• Task item: Please retype all of the following entries exactly.

-- Recorded information follows --

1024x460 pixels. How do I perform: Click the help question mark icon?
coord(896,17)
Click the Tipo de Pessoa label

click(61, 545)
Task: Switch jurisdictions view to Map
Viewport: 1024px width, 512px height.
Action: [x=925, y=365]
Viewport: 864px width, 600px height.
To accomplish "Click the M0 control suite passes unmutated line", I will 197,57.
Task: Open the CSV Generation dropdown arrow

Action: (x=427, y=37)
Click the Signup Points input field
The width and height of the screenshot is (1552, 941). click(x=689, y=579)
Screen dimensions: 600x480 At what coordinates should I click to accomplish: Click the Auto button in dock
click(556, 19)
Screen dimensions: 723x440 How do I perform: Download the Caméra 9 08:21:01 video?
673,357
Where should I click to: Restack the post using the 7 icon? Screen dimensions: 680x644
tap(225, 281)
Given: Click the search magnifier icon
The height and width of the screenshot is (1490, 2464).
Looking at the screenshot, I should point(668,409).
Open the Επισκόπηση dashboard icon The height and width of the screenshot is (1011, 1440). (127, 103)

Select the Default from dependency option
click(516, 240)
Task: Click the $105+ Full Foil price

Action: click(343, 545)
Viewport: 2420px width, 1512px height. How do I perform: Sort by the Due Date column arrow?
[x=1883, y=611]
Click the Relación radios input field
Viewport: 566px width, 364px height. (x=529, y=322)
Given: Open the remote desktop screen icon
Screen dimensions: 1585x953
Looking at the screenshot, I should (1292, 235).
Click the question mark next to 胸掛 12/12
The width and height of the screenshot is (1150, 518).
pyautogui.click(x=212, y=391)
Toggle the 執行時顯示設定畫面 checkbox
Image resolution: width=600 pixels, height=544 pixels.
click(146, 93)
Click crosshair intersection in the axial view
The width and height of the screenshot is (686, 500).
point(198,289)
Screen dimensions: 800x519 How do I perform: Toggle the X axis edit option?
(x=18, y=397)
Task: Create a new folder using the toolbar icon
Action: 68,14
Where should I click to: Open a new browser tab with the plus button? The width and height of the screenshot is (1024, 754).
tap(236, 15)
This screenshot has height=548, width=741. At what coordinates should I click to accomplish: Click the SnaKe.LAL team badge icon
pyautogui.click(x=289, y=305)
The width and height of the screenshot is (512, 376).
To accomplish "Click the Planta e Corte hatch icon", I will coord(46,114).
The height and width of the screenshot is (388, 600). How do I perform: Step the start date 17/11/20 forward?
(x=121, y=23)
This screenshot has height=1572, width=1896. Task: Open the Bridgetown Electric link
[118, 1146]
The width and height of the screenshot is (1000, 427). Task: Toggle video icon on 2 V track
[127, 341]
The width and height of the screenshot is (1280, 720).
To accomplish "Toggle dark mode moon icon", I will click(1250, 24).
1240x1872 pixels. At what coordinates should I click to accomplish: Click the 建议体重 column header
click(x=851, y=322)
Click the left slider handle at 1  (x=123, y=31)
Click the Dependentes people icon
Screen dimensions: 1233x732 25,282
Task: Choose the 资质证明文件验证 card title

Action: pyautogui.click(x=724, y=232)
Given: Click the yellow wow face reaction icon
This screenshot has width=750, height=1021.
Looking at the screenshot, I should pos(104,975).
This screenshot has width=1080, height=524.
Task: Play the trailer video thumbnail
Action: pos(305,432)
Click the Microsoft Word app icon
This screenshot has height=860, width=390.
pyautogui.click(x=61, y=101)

-- Recorded information concluded --

• Result:
1024x460 pixels. How do I perform: Click the help question mark icon?
coord(896,17)
Click the Tipo de Pessoa label

click(61, 545)
Task: Switch jurisdictions view to Map
Viewport: 1024px width, 512px height.
Action: [x=925, y=365]
Viewport: 864px width, 600px height.
To accomplish "Click the M0 control suite passes unmutated line", I will 197,57.
Task: Open the CSV Generation dropdown arrow

Action: (x=427, y=37)
Click the Signup Points input field
The width and height of the screenshot is (1552, 941). click(x=689, y=579)
Screen dimensions: 600x480 At what coordinates should I click to accomplish: Click the Auto button in dock
click(556, 19)
Screen dimensions: 723x440 How do I perform: Download the Caméra 9 08:21:01 video?
673,357
Where should I click to: Restack the post using the 7 icon? Screen dimensions: 680x644
tap(225, 281)
Given: Click the search magnifier icon
The height and width of the screenshot is (1490, 2464).
Looking at the screenshot, I should point(668,409).
Open the Επισκόπηση dashboard icon The height and width of the screenshot is (1011, 1440). (127, 103)

Select the Default from dependency option
click(516, 240)
Task: Click the $105+ Full Foil price

Action: click(343, 545)
Viewport: 2420px width, 1512px height. How do I perform: Sort by the Due Date column arrow?
[x=1883, y=611]
Click the Relación radios input field
Viewport: 566px width, 364px height. (x=529, y=322)
Given: Open the remote desktop screen icon
Screen dimensions: 1585x953
Looking at the screenshot, I should (1292, 235).
Click the question mark next to 胸掛 12/12
The width and height of the screenshot is (1150, 518).
pyautogui.click(x=212, y=391)
Toggle the 執行時顯示設定畫面 checkbox
Image resolution: width=600 pixels, height=544 pixels.
click(146, 93)
Click crosshair intersection in the axial view
The width and height of the screenshot is (686, 500).
point(198,289)
Screen dimensions: 800x519 How do I perform: Toggle the X axis edit option?
(x=18, y=397)
Task: Create a new folder using the toolbar icon
Action: 68,14
Where should I click to: Open a new browser tab with the plus button? The width and height of the screenshot is (1024, 754).
tap(236, 15)
This screenshot has height=548, width=741. At what coordinates should I click to accomplish: Click the SnaKe.LAL team badge icon
pyautogui.click(x=289, y=305)
The width and height of the screenshot is (512, 376).
To accomplish "Click the Planta e Corte hatch icon", I will coord(46,114).
The height and width of the screenshot is (388, 600). How do I perform: Step the start date 17/11/20 forward?
(x=121, y=23)
This screenshot has height=1572, width=1896. Task: Open the Bridgetown Electric link
[118, 1146]
The width and height of the screenshot is (1000, 427). Task: Toggle video icon on 2 V track
[127, 341]
The width and height of the screenshot is (1280, 720).
To accomplish "Toggle dark mode moon icon", I will click(1250, 24).
1240x1872 pixels. At what coordinates should I click to accomplish: Click the 建议体重 column header
click(x=851, y=322)
Click the left slider handle at 1  (x=123, y=31)
Click the Dependentes people icon
Screen dimensions: 1233x732 25,282
Task: Choose the 资质证明文件验证 card title

Action: pyautogui.click(x=724, y=232)
Given: Click the yellow wow face reaction icon
This screenshot has width=750, height=1021.
Looking at the screenshot, I should pos(104,975).
This screenshot has width=1080, height=524.
Task: Play the trailer video thumbnail
Action: pos(305,432)
Click the Microsoft Word app icon
This screenshot has height=860, width=390.
pyautogui.click(x=61, y=101)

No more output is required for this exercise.